* **Your task**: Each line in the records below, from the one that contains "Given: Click the" to the one that contains "This screenshot has height=854, width=1400.", should be reproduced exactly, the first and last included.

* **Exercise inputs**:

........

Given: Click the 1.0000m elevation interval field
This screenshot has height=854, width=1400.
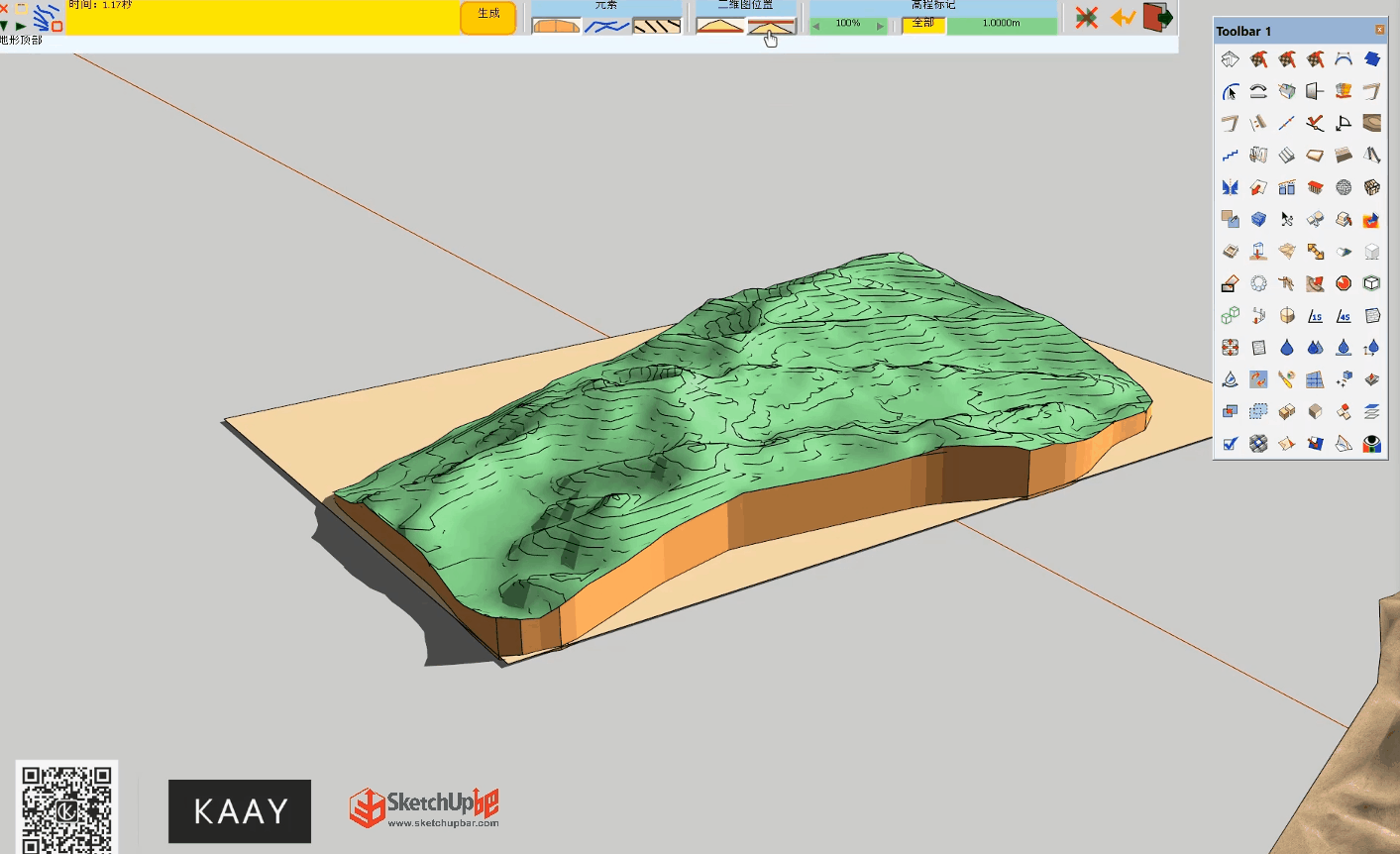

........

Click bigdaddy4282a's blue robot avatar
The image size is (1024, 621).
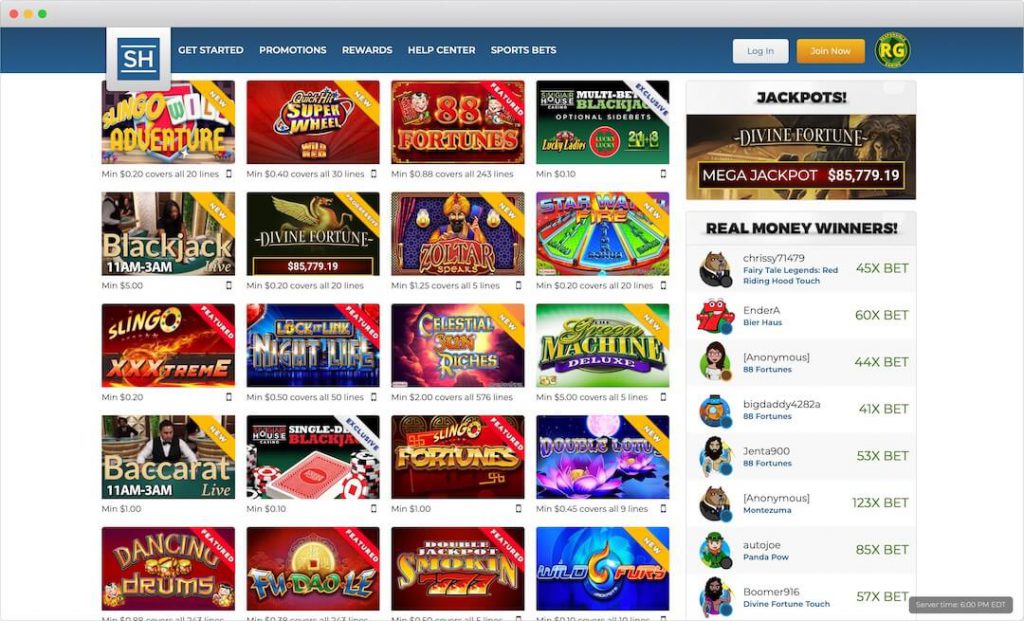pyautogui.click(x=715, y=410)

........

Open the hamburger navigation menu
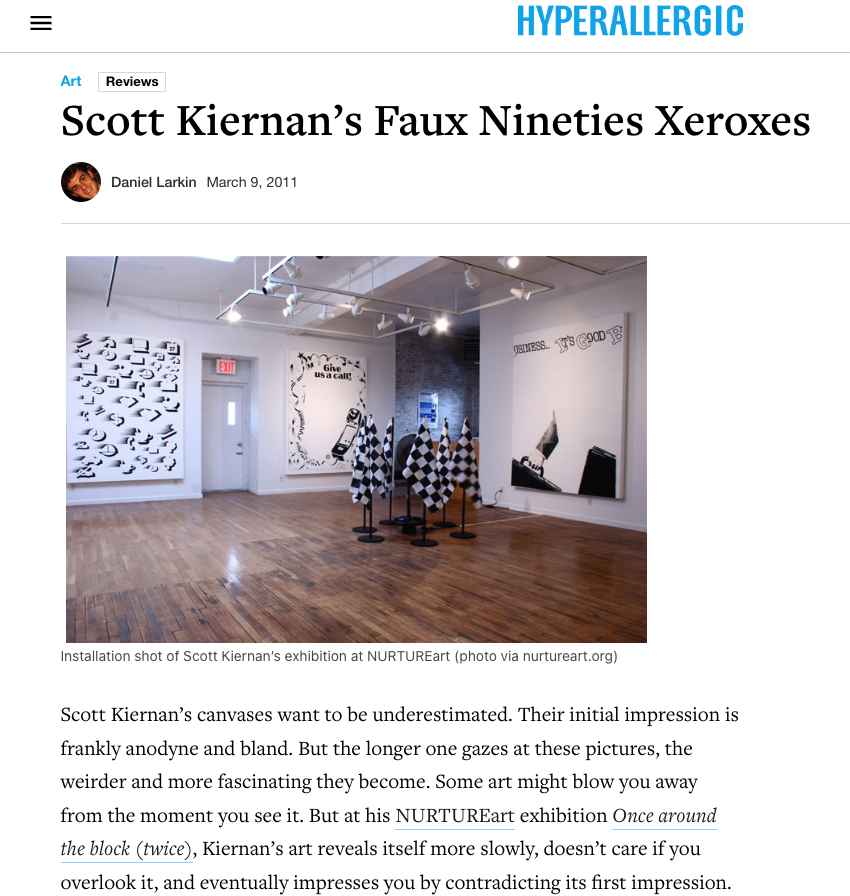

........

* **Exercise output**:
Given: Click the 1.0000m elevation interval field
This screenshot has height=854, width=1400.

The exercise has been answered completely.